30 Ocak 2015 Cuma

MUSMUTLU İLİŞKİLER İÇİN ÖNERİLER


           
     Aşk, (hayatta insanın başına bir kere gelir yalanını bir kenara bırakırsak) her zaman, her yaşta yaşanabilen büyülü bir duygudur. İnsanda sonsuza kadar sürecek, ayakları hiç yere basmayacak duygusunu uyandırır.

Bir aşkın sonsuza dek sürmesi bana kalırsa mümkün değil. Çünkü insan yaşamı boyunca bir değişim içinde. Alınan ya da alınmayan dersler, değişen beklentiler ve çevre koşulları, kendini keşifler bizi sürekli yeni bir insan olmak zorunda bırakır ki doğru olan da budur. Zaten istese de sonsuza kadar süremez çünkü aşk kimyası altı ya da sekiz ay sonra başlangıç noktasına geri döner. Bu hal kimseyi üzmesin. Eğer yaşanılan duygu sağlam zemin üzerine kurulmuşsa yerini güvene, huzura, elmanın iki yarısına, saf sevgiye bırakır, yani başka güzel bir enerjiye dönüşür. 

Genelde yeni ilişkimize; içine, geçmiş ilişkilerin acılarını, hayal kırıklıklarını ve beklentilerimizi de koyduğumuz bir bavulla gideriz. Her ilişki aynı niyetlerle ve umutlarla başlar. Özümüzde bulunan sevme/sevilme ihtiyacı bazen başlarken bazen de ilerleyen süreçte bilinç düzeyinde egosal rekabetlere, kişisel savaşlara ve sahip olma duygusuna dönüşür. Biz daha kendimizi tanımıyorken karşımızdakinin bizi çözmesini ve aslında bizim bile bilmediklerimizi bilip yapmasını bekleriz. Bunlar olmayınca samimiyetle konuşup sınırlarımızı ve isteklerimizi dile getirmek yerine kırılır, üzülür ya da inatlaşırız. Zaten ilişkiye sevmek için değil sevilmek için başlarız. O yüzden Leyla ile Mecnun hikâyeleri gerçekte birer Behlül ile Bihter aşkına(!) döner. 

Bugünkü yazımı yalan aşklar üzerine yazma niyetinde değilim. Aksine güzel bir duygu yakalamış iki insanın bunu en güzel şekilde nasıl devam ettirebileceği ile ilgili minik önerilerde bulunmak istiyorum.

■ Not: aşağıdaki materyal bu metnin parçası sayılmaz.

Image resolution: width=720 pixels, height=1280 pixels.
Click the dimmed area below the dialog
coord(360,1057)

İlişkilerde yapılan en büyük hata karşı cinsi kendimiz gibi görmektir. Oysa iki cins birbirinden çok farklı bir yaradılışa sahiptir. Eril enerji (erkek) daha mantıksal, sonuç odaklı, net ve verme odaklı yaratılmış; dişil enerji (kadın) daha sezgisel, analitik düşünce, duygusal ve alma odaklı yaratılmıştır. Dolayısıyla algılama ve gösterme biçimleri birbirinden çok farklıdır. Bu yüzden önce kendimizin sonra karşı cinsin algılama ve gösterme biçimini aynı zamanda bilinçaltı dilini öğrenmek gerekir. Bu başlı başına bir eğitim ve öğrenme sürecidir. Yine de size genel önerilerde bulunabilirim.

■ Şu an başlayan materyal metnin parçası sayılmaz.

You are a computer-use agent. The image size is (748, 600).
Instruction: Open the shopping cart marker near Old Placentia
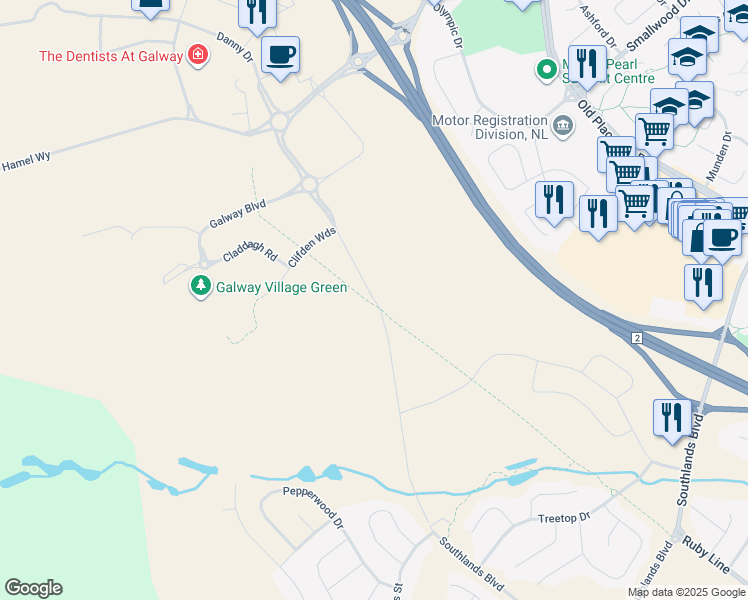pos(654,133)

- Kendinize ve partnerinize özel yaşam alanı bırakın. Siz duygusal bir ilişki yaşıyorsunuz, sahip-köle ilişkisi değil.

-  Kişisel bakımınıza her zaman özen gösterin. Öyle pahalı şeylerden bahsetmiyorum. Duşunuzu alın, saçınızı tarayın, evin içinde dilenci gibi gezmeyin.

- Yemek yemeden önce ve yemek sırasında sorunlarınızdan ve can sıkıcı konulardan bahsetmeyin. 

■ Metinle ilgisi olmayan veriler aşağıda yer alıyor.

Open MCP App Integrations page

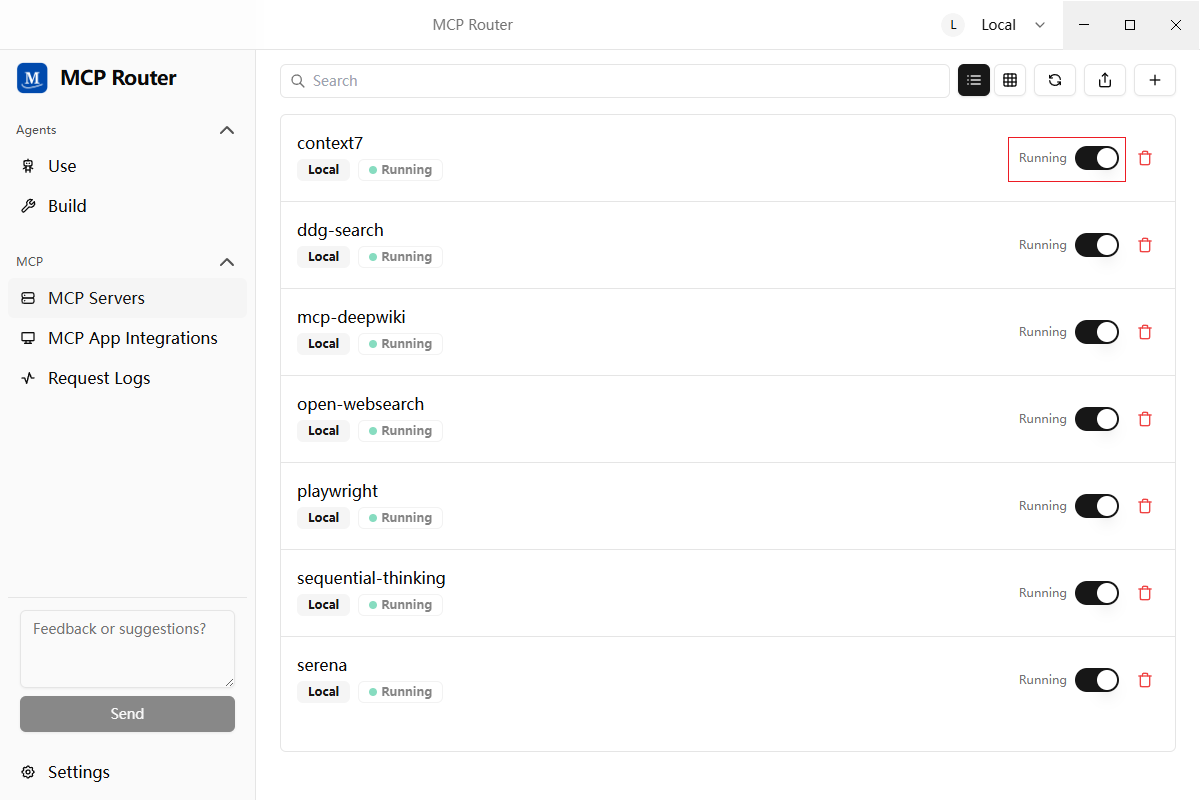tap(132, 338)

- Karşılıklı sohbet edin. “Biz sohbet edemiyoruz” diyorsanız beklide sohbet etmeyi bilmiyorsunuzdur.       Kendinize dürüst olun, bir bilene sorun, bilmiyorsanız öğrenin.

- Herkesin bazen yalnız kalmaya ihtiyacı vardır. Bu ihtiyacı hemen olumsuz durumlara yormayın.             Partneriniz bu ihtiyacını giderirken onu kapının önünde beklemeyin, siz de kendinize uğraşlar bulun.

- İlişkinizde "ben" den çok "biz"e yer verin.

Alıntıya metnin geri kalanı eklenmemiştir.